[Supplied material — start]

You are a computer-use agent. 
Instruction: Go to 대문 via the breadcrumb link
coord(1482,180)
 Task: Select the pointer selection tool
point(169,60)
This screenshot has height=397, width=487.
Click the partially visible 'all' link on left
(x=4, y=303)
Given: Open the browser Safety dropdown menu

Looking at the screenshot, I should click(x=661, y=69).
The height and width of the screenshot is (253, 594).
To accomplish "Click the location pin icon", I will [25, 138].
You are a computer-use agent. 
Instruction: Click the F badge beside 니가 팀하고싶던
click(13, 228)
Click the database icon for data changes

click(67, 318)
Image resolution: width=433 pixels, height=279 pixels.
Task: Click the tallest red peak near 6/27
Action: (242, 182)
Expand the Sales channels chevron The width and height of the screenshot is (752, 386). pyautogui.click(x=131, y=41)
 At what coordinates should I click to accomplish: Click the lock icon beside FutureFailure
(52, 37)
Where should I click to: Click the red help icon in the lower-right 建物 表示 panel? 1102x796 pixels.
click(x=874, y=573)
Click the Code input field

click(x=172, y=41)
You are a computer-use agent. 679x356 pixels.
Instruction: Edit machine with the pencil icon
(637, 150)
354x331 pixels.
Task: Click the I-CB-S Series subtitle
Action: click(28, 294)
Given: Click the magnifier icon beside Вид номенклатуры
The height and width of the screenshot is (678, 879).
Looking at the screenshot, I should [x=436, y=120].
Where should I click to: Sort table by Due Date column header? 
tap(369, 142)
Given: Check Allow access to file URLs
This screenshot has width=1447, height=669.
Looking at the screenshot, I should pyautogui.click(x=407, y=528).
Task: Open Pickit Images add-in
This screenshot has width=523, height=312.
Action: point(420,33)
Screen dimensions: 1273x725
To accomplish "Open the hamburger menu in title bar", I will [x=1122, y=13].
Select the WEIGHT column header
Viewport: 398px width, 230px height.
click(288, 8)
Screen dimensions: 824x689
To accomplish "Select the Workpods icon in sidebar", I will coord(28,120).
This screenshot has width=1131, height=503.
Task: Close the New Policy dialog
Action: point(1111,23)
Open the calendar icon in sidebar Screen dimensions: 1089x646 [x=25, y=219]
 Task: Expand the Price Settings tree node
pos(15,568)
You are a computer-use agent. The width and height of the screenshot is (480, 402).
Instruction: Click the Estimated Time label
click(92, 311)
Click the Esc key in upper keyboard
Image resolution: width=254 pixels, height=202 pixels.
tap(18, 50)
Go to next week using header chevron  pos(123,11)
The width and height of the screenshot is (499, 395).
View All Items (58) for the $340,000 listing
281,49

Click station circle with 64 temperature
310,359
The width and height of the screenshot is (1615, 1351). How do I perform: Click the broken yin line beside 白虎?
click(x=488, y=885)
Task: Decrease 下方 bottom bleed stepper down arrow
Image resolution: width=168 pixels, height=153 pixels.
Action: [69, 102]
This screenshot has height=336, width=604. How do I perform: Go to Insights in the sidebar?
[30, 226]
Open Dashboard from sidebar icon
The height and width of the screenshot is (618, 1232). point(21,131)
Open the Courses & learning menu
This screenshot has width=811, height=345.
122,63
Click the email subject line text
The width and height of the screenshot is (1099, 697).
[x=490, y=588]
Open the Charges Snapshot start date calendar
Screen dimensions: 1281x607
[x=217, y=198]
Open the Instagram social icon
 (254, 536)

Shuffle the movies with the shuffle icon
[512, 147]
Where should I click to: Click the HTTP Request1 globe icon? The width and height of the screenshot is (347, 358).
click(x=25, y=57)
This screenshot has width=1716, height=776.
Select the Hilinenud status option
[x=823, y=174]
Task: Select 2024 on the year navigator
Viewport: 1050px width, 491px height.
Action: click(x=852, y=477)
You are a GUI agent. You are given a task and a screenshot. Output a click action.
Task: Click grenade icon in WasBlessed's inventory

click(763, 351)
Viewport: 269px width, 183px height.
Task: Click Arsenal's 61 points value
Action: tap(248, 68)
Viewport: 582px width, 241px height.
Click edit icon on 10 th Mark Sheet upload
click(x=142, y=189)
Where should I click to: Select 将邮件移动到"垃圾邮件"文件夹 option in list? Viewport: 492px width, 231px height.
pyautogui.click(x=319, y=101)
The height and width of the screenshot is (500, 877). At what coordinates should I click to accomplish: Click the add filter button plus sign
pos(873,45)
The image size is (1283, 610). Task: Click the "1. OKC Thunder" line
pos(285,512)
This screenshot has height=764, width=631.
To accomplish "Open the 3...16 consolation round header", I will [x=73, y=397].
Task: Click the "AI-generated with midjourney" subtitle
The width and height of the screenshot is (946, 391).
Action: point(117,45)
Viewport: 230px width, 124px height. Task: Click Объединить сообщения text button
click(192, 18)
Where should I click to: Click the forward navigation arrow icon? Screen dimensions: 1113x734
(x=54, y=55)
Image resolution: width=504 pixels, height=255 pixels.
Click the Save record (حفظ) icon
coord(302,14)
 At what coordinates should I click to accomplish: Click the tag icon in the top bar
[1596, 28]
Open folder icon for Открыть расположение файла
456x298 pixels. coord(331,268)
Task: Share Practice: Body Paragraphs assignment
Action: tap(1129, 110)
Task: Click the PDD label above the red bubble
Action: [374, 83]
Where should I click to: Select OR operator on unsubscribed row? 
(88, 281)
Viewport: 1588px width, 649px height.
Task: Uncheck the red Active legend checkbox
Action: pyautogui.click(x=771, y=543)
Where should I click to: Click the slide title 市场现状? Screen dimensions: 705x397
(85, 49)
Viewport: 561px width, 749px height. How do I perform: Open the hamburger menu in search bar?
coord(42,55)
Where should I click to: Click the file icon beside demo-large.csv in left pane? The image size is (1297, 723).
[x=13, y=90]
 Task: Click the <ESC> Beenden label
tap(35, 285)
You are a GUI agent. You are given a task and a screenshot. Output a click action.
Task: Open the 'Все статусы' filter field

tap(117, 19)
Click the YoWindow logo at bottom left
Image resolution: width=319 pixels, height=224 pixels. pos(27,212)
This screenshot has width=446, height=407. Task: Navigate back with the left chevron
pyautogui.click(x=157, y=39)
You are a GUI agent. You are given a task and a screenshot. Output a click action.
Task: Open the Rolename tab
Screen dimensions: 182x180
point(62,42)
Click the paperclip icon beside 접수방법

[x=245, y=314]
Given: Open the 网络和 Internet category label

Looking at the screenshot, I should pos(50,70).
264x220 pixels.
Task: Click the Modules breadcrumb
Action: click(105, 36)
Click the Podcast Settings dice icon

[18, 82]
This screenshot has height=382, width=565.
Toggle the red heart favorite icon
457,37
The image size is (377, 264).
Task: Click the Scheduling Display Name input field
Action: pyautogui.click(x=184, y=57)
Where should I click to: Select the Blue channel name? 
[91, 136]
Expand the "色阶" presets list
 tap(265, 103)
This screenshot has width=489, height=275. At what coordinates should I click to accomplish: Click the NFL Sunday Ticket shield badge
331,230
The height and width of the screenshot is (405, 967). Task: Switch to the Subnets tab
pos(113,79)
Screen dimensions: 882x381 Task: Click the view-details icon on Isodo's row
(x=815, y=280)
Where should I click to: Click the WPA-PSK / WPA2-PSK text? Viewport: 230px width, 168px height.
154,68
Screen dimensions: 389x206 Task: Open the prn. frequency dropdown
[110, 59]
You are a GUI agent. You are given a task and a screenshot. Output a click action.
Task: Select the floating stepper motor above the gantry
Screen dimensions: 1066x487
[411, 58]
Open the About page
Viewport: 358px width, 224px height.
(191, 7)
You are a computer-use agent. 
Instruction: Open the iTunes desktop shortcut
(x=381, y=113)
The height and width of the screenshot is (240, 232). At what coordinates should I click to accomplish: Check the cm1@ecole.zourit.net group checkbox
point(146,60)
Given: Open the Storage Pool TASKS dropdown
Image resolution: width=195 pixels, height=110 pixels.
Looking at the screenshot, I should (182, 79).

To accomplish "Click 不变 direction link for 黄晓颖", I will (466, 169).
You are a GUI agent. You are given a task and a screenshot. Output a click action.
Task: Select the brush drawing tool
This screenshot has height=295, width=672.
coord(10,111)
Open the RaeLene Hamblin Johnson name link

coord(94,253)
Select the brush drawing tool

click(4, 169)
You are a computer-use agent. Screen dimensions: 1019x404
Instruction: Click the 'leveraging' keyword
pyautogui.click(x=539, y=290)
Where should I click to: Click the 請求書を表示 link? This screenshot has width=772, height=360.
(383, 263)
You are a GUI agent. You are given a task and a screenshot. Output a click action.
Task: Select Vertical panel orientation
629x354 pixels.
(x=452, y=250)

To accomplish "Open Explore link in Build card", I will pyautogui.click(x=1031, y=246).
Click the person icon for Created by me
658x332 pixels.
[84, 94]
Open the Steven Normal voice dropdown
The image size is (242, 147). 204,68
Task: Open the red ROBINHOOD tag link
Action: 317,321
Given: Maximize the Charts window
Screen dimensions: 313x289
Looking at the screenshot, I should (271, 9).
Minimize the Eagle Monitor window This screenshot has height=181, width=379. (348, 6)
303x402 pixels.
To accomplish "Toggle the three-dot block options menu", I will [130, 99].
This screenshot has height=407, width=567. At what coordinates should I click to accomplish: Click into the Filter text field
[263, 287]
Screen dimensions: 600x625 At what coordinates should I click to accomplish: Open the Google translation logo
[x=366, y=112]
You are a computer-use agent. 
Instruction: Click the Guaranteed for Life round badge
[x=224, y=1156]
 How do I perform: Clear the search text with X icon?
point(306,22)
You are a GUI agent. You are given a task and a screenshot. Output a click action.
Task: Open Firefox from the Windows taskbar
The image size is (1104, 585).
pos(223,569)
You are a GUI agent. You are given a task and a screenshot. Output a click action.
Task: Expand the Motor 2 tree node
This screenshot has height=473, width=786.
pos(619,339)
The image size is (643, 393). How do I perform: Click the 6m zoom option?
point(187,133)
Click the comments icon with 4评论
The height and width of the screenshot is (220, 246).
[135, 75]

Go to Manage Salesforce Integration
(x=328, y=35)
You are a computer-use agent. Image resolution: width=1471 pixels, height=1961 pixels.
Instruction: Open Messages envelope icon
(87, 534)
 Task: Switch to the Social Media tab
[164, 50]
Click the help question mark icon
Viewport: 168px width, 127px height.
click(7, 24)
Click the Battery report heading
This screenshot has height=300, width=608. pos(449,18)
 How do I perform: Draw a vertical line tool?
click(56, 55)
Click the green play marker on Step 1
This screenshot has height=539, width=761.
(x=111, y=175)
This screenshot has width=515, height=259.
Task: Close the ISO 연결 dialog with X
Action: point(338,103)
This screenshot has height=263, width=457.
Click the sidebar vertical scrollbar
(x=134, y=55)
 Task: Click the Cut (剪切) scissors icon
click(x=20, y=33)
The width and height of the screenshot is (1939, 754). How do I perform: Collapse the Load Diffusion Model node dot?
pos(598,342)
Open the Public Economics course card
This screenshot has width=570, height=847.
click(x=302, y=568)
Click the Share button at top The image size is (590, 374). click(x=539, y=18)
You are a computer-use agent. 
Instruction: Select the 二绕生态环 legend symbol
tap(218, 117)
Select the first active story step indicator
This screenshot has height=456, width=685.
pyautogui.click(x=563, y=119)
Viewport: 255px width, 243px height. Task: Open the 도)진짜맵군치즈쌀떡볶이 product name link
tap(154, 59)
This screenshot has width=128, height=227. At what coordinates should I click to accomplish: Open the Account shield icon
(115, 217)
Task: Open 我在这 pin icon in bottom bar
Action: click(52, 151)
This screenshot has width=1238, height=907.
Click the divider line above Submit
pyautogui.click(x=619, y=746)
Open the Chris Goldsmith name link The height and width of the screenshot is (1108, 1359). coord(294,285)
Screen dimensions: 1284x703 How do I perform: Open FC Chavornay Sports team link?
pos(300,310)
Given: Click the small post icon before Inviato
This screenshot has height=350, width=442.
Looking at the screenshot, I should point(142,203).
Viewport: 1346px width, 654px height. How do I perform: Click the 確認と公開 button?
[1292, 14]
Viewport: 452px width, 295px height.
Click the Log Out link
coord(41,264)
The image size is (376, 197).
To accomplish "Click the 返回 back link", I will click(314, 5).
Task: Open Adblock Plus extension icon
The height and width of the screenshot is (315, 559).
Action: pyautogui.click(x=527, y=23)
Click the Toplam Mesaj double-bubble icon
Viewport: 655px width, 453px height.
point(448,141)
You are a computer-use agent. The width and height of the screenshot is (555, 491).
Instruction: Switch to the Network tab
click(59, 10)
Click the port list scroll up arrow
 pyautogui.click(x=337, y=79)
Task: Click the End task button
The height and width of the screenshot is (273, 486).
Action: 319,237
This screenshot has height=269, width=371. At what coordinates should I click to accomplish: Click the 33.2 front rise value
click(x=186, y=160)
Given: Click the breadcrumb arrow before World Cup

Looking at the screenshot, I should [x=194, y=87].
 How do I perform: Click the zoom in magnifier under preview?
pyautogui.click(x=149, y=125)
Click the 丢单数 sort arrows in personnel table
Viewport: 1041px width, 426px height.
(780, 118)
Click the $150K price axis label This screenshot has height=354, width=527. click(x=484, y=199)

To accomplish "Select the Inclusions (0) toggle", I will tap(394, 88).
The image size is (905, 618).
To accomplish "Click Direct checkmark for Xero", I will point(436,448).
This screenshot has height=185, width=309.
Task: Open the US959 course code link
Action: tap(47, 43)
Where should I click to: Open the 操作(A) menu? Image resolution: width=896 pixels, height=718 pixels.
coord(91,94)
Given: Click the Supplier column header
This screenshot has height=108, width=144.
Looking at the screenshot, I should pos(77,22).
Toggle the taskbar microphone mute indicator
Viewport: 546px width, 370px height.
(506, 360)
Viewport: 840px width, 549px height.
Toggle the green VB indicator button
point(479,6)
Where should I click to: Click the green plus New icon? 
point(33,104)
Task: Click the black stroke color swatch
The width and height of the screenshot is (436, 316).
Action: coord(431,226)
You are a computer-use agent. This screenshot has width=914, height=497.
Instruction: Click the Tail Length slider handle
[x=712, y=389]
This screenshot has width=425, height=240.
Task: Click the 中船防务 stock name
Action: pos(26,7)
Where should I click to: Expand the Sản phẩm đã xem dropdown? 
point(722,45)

[Supplied material — finish]

Problem to solve: Transcribe each line of the data above, unaltered, from the one where "Where should I click to: Click the green" appears to the one where "You are a computer-use agent. This" appears, inclusive of both.

The completed task:
Where should I click to: Click the green plus New icon? 
point(33,104)
Task: Click the black stroke color swatch
The width and height of the screenshot is (436, 316).
Action: coord(431,226)
You are a computer-use agent. This screenshot has width=914, height=497.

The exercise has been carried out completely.